Mais les échanges commerciaux sino-allemands ne vont pas que dans un seul sens. La Chine est en deuxième position des pays vers qui l’Allemagne exporte le plus, les États-Unis restant premiers. Et la situation pourrait encore s’améliorer à l’avenir. L’économiste Yves Perez explique en substance que le récent accord commercial signé entre l’Union européenne et la Chine est taillé sur mesure pour Berlin. Dans les colonnes du Figaro, il a affirmé «que du côté européen cet accord profitera surtout à l’Allemagne qui a d’ailleurs mis tout son poids dans la balance pour l’obtenir.»

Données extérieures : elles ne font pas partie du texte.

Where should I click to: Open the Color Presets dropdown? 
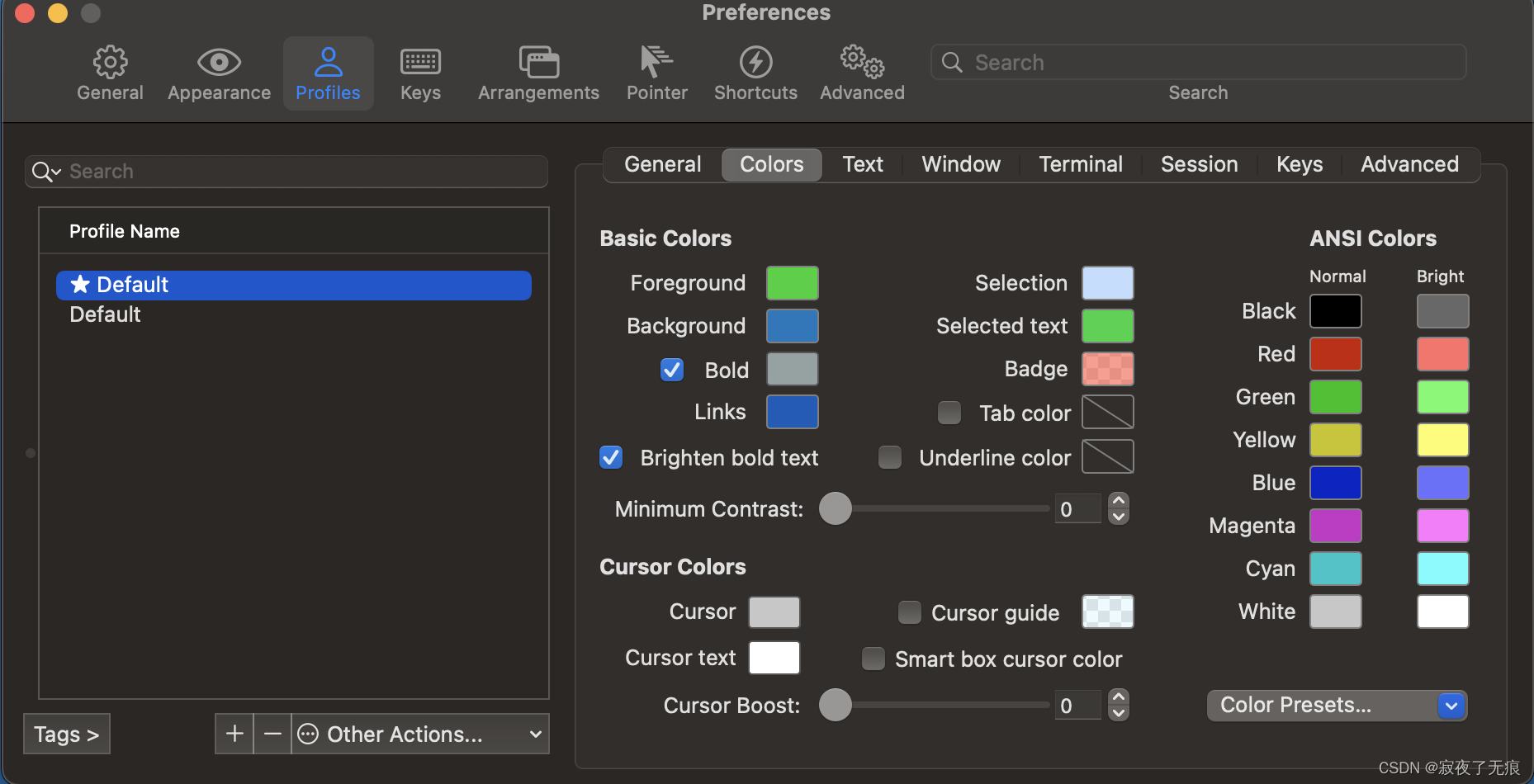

«L’accord d’investissement Chine-Europe peut être vu comme une forme de concession partielle de la Chine sur le sujet des flux de capitaux pour couvrir un “risque” de prise d’indépendance des exportateurs allemands, enclins à diversifier leurs destinations.

Ceci étant dit, tant que cela ne joue pas en faveur d’une désolidarisation allemande d’avec une Europe déficitaire par rapport à la Chine, cela serait une bonne nouvelle de voir un pays des 27 en position “vendeuse” par rapport à Pékin», analyse de son côté Jean-François Di Meglio.

Si les exportations allemandes vers la Chine ont été stables en 2020 (-0,1%) à 95,9 milliards d’euros, elles se sont effondrées en direction des États-Unis de -12,5%, à 103,8 milliards d’euros. C’est encore pire avec la France, -14,6% à 91,1 milliards d’euros. La Chine est donc, pour la première fois, passée devant Paris dans la liste des plus importantes destinations de biens allemands. Symptôme supplémentaire du déclassement économique français?

Pas pour Jean-François Di Meglio:

«C’est simplement une conséquence du freinage brutal dû à la crise sanitaire en France. Le redémarrage de [notre] économie passera aussi par le numérique, pour lequel nous aurons moins besoin d’acheter en Allemagne.»

Si le déficit commercial français, d’un montant de 65,2 milliards d’euros en 2020, fait pâle figure à côté des 179,1 milliards d’euros d’excédents allemands, Paris peut au moins se féliciter d’avoir un déficit commercial moins important que son voisin avec la Chine. Berlin accuse en effet un solde négatif de 20,4 milliards d’euros avec le pays dirigé par Xi Jinping, quand celui de la France n’est «que» de 6,6 milliards d’euros. Maigre consolation.

​Comme évoqué précédemment, Jean-François Di Meglio assure que le déficit commercial est loin d’être le plus grand danger auquel fait face l’Europe face à la Chine. L’expert explique que, «paradoxalement», Pékin pourrait se montrer dangereux en se fermant sur la zone de dépendance commerciale directe qu’elle tente de créer avec 14 autres pays de la zone Asie-Pacifique.

Le 15 novembre 2020, un projet d’accord de libre-échange a été signé par 15 nations de la région. Intitulé «Partenariat régional économique global» ou «Regional Comprehensive Economic Partnership» (RCEP) dans la langue de Shakespeare, il s’agit de l’accord commercial le plus important du monde.